A mortgage with a redraw facility allows you to make additional repayments to the loan, thus accruing a surplus position which can be withdrawn at any time. The facility works in much the same way as an Offset account. However, with an Offset facility you will need to have a separate bank account which the funds are deposited into. With redraw the funds will go directly to the home loan. The interest saving is the same for both options. You should speak with a Professional Finance Broker to discuss this further.
In the past most people that took out a home loan were loyal to their Bank and usually stayed with them until the loan was repaid. Nowadays in Australia the average home loan will last about four to five years. This is allowing for refinancing, selling and payout of debt. Some reasons for refinancing your home loan are as follows: Getting a lower rate: This would probably be the most common reason for refinancing a home loan. In this circumstance you should speak with a Finance Broker to work out if there will be a benefit in refinancing the loan. You will need to take into account any costs involved in repaying the first debt and then setting up the new loan. More flexibility: When you first take out a loan you match the loan to suit your current financial and personal needs. Things change, however, including what you need from a home loan.

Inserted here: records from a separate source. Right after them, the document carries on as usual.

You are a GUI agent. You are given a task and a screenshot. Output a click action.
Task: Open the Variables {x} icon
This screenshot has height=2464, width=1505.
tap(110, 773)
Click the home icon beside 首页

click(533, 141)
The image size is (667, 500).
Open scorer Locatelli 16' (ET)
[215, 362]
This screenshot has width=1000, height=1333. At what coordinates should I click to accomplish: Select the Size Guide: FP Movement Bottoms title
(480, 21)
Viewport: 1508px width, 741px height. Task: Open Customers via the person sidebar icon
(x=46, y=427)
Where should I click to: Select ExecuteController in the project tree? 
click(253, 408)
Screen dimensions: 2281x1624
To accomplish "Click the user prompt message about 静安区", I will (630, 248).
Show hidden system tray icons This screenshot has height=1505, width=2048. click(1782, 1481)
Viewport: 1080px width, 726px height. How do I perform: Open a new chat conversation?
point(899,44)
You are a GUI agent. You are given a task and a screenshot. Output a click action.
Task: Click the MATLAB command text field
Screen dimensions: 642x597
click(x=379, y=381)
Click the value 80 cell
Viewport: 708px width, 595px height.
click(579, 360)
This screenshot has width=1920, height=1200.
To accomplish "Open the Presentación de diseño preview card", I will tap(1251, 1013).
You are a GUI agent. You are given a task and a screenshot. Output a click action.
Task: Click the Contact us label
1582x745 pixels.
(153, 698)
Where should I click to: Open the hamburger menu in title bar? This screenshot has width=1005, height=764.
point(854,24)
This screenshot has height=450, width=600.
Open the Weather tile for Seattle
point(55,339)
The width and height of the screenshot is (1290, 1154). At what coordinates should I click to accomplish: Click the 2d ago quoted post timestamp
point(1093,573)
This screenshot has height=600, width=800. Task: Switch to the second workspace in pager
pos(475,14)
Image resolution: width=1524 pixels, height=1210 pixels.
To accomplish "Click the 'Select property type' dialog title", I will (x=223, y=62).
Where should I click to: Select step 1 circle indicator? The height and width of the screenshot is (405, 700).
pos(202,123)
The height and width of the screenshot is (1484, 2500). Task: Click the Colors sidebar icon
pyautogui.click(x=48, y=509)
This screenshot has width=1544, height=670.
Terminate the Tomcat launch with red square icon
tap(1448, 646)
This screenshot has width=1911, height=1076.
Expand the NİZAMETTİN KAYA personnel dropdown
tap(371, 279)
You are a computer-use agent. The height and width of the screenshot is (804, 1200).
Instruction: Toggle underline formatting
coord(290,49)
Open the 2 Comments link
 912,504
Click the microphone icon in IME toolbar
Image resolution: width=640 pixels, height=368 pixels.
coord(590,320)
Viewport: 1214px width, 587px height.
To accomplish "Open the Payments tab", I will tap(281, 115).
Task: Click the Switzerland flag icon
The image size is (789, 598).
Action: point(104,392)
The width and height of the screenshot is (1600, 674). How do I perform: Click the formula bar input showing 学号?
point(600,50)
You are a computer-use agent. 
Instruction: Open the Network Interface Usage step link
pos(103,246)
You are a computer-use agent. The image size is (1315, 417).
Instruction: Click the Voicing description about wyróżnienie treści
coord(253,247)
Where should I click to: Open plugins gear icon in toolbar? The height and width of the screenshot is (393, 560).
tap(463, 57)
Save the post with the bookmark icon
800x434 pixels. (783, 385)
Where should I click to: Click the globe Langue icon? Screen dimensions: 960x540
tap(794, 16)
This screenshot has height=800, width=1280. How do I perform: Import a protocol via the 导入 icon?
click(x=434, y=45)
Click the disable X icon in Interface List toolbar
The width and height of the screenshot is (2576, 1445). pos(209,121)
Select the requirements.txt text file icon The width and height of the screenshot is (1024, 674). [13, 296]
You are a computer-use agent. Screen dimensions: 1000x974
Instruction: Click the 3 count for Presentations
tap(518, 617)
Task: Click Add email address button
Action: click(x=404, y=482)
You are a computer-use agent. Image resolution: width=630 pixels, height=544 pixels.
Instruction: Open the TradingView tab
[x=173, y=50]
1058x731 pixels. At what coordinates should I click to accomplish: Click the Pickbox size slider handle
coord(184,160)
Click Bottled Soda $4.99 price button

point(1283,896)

Perhaps in the beginning you were happy to have a basic loan to get the cheaper interest rate, but now that you are able to save a little you may want to have an Offset or Redraw facility. This will involve refinancing or doing a variation to your home loan. Make sure to check out if there will be any additional cost to arrange this. Using your equity: Depending on when you purchased your home or how much you have managed to pay off, you may have some equity you can access. The equity is the difference between what you owe and what your home is now worth. You can take out a separate Equity Line or refinance your loan and borrow the additional amount into one larger home loan.
This type of loan was created for the self employed applicant. However, we now are able to use this type of home loan for PAYG income earners if they are borrowing less than sixty percent of the market value of the property. If you are a self employed applicant you can look at borrowing up to eighty percent of the property value. In all cases your income will need to be disclosed, though the lender will not need to see proof of the income. This type of loan is ideal for those who have not yet finalised their financials with their accountant, or have difficulty providing proof of income via payslips or tax returns. Most lenders will allow you to apply the Low Doc policy to any of their products. Check with your Finance Broker about loan availability.
In the past, the only home loan lenders were banks, credit unions or building societies. Now we have access to Non- Bank Lenders and Mortgage Managers. A Mortgage Manager or Non-Bank Lender goes into the financial market, obtains funds and then offers those funds to borrowers at a particular interest rate and with certain conditions. Once again, your finance broker will be able to assist. Since they have access to Banks, Mortgage Managers and Non- Bank Lenders they will be better able to find the institution that will best suit your needs. We encourage you to do your own research. The best way to do this is to employ the services of a Professional Finance Broker. They are unbiased and are dedicated to helping you find the best deal.